### Your objective
Using the word "Összes" as the filter, copy each matching line from the records.
---------- Material shown ----------
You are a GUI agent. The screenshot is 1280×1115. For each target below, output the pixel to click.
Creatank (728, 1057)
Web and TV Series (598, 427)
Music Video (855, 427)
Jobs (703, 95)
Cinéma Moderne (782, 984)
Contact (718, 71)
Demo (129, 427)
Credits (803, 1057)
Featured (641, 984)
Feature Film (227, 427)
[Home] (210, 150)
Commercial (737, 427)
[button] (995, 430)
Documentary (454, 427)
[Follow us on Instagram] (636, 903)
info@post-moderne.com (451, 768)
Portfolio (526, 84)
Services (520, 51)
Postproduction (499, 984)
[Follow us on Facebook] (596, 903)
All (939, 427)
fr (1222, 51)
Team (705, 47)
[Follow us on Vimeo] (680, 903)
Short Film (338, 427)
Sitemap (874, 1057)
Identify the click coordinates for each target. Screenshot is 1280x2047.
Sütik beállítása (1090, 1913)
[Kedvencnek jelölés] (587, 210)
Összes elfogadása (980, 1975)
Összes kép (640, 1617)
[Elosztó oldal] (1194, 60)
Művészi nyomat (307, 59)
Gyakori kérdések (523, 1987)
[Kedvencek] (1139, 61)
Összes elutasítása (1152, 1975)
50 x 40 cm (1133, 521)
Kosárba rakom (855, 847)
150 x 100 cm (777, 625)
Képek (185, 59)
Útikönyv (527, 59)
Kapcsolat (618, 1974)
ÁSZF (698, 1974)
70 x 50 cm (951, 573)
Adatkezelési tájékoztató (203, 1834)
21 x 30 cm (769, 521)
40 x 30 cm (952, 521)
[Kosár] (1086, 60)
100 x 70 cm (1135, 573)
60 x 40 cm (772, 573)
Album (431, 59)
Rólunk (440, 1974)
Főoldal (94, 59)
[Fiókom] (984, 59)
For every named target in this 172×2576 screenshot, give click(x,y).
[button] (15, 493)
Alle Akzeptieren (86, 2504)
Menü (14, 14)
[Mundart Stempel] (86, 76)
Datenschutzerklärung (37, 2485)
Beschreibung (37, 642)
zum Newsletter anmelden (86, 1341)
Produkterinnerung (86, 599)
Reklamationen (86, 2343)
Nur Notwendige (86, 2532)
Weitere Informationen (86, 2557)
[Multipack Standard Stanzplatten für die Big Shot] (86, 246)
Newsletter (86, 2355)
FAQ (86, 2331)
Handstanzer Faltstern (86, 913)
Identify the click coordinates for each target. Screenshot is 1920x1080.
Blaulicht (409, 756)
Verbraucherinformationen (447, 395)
----------
### Result
Összes elfogadása (980, 1975)
Összes kép (640, 1617)
Összes elutasítása (1152, 1975)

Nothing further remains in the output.